Hot off the stinging defeat in the Smart Cities Challenge (Columbus, Ohio won) Portland is keen to keep up the momentum of the “gang of seven” finalists (the others are Austin, Denver, Kansas City, Pittsburgh and San Francisco).
In that spirit, Portland hosted a summit at the Oregon Convention Center on Feb. 1 and 2 focusing on the city’s strongest suit: Transportation.
The Global City Teams Challenge (GCTC) Super Action Cluster Summit was designed to bring local authorities, tech vendors and consultants together to figure out a blueprint making cities smarter — sooner.
The goal is intelligent transportation systems, public safety and innovations in mobility and social business in local government. However, there are so many variables — different sensors and software packages, competing municipalities, siloed bureaus, plus the great unknown of the future — that the people with a vested interest in smart cities are still trying to figure out best practices now and ease the progress towards a more efficient and comfortable future.
Yes, someone used an image from Wall-E in their presentation. But the future will not be chubby tourists on hover-loungers being served drinks by robots.
Ruthbea Clarke, research director, Smart Cities at Boston-area IDC Research, said public-private partnerships are common, but they have to be simple. For example, she said, Phillips rents lights from municipalities and installs their LED bulbs that cities could not afford, while Ericsson uses the same infrastructure to provide Wi-Fi Internet access.
Money in ads
“But you need to engage the community effectively” she stressed, saying you can’t just layer new technology without explaining it. In one place they held a Sundance-type film festival and garnered a lot of local support. “They got the funding because they were innovative.”
Revenue sharing — chiefly ad revenue sharing — is another model that works. She pointed to New York City’s LinkNYC. They provide skinny kiosks on the street offering free Wi-Fi access, free Vonage phone calls, charging ports and a large screen for ads. The city hopes they will replace the 7,500 payphones New York once had.

Data supplied —
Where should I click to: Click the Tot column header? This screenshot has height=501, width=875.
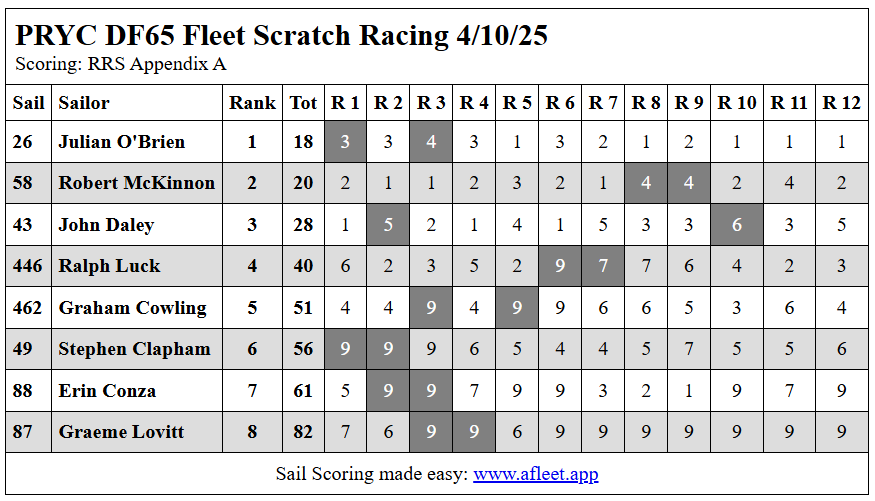click(303, 103)
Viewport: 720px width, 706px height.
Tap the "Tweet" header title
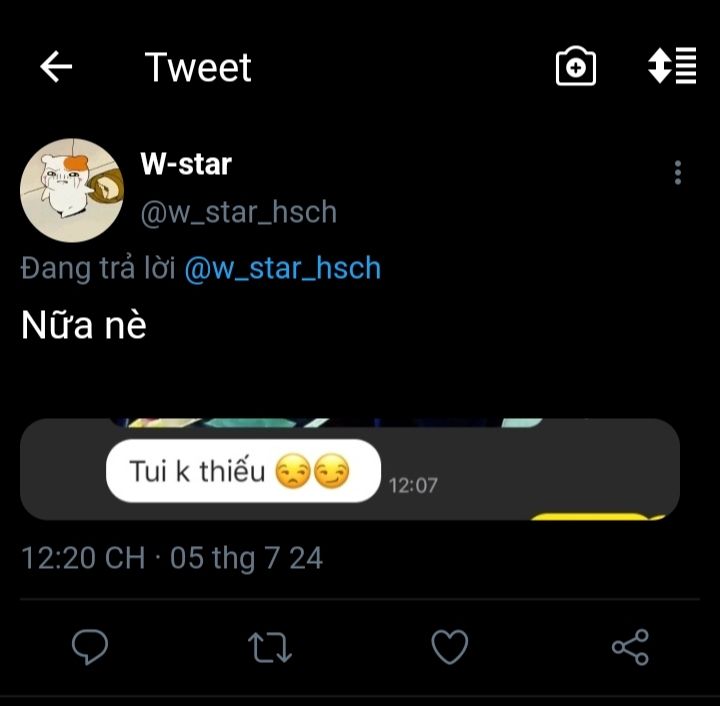198,67
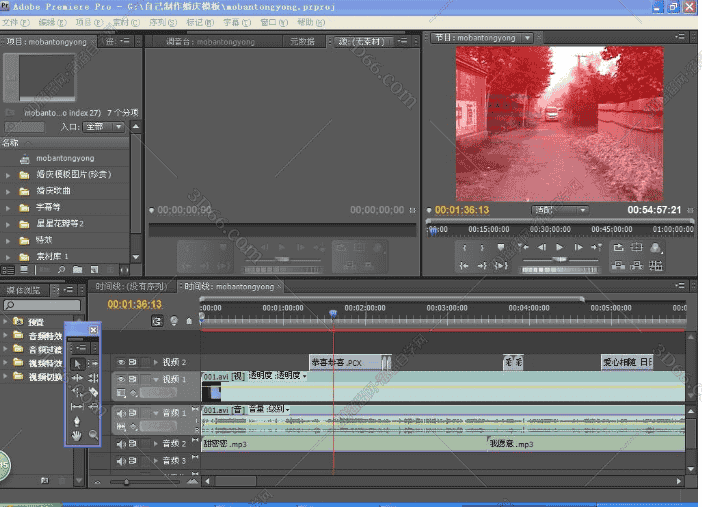Image resolution: width=702 pixels, height=507 pixels.
Task: Expand the 婚庆歌曲 folder in project panel
Action: pyautogui.click(x=9, y=190)
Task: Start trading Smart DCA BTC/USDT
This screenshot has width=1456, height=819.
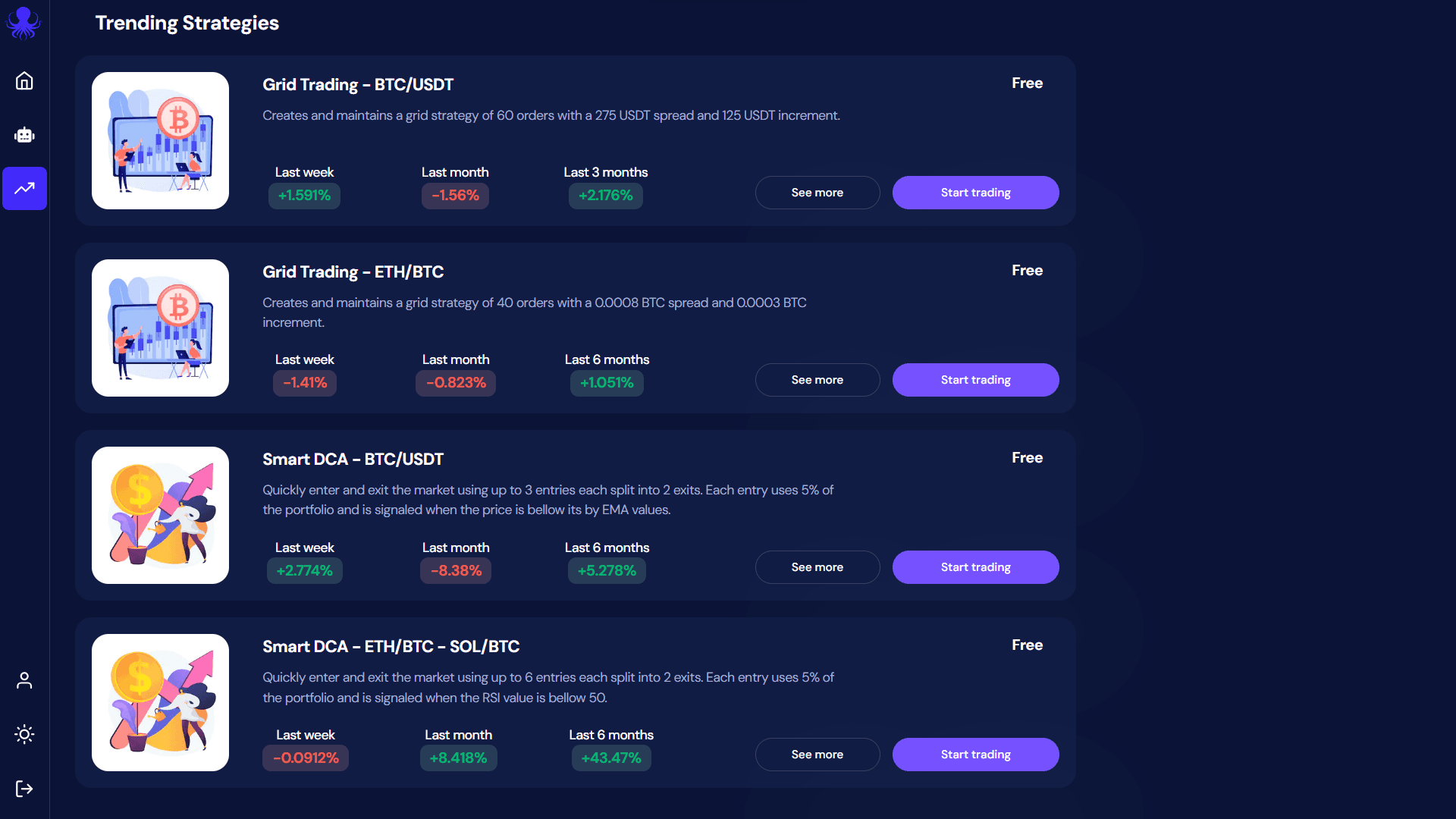Action: [x=976, y=567]
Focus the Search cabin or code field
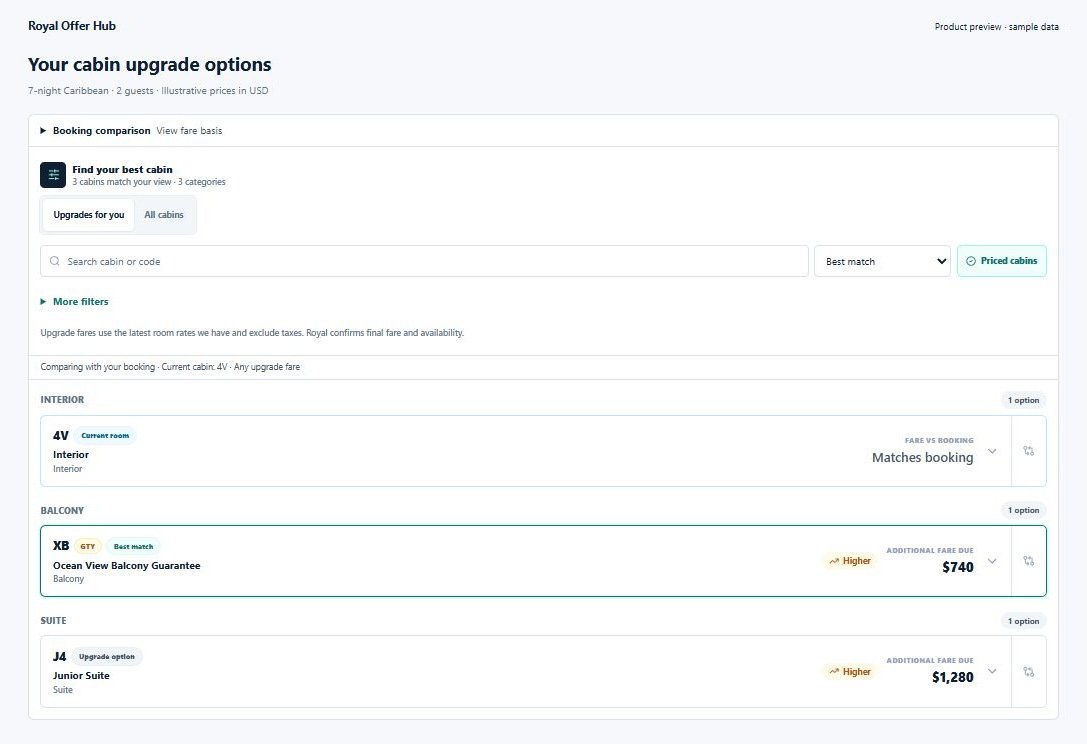Screen dimensions: 1087x744 (x=424, y=261)
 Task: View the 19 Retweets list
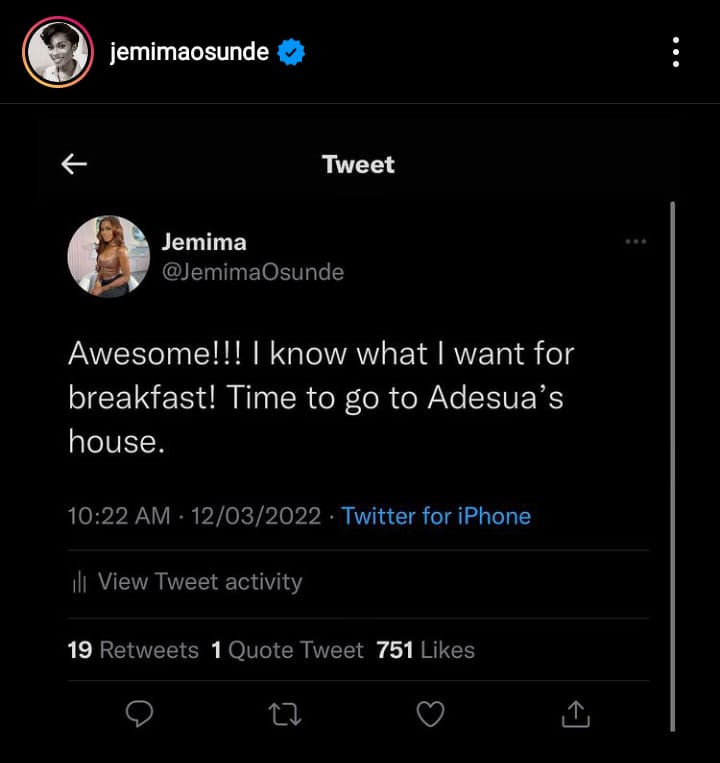(133, 650)
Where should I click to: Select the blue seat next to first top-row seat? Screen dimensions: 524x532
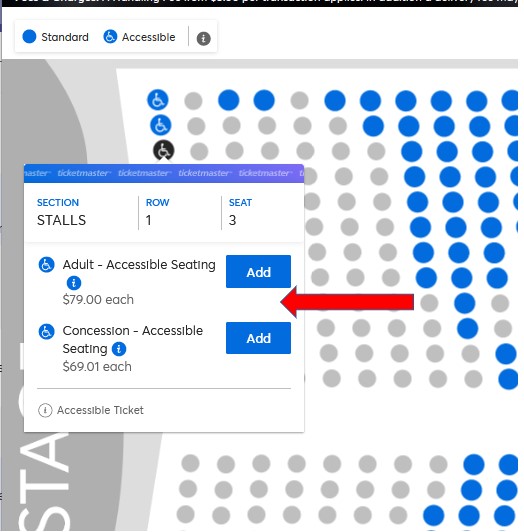(264, 100)
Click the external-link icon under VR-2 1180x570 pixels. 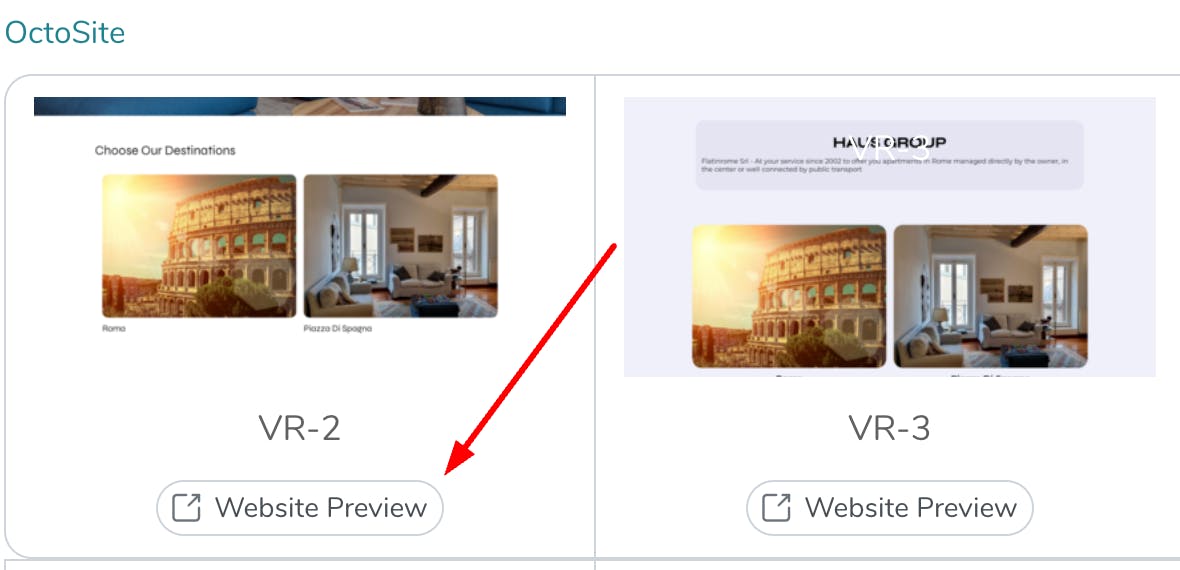pos(186,508)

What is asked —
a) Reproduce the passage of the Portland transportation summit article starting with "Hot off the" and going on through "smarter — sooner.", word for word.
b) How many lines of the records contain the string "This"? Reply with the number alone.

Exercise results —
a)
Hot off the stinging defeat in the Smart Cities Challenge (Columbus, Ohio won) Portland is keen to keep up the momentum of the “gang of seven” finalists (the others are Austin, Denver, Kansas City, Pittsburgh and San Francisco).
In that spirit, Portland hosted a summit at the Oregon Convention Center on Feb. 1 and 2 focusing on the city’s strongest suit: Transportation.
The Global City Teams Challenge (GCTC) Super Action Cluster Summit was designed to bring local authorities, tech vendors and consultants together to figure out a blueprint making cities smarter — sooner.

b) 2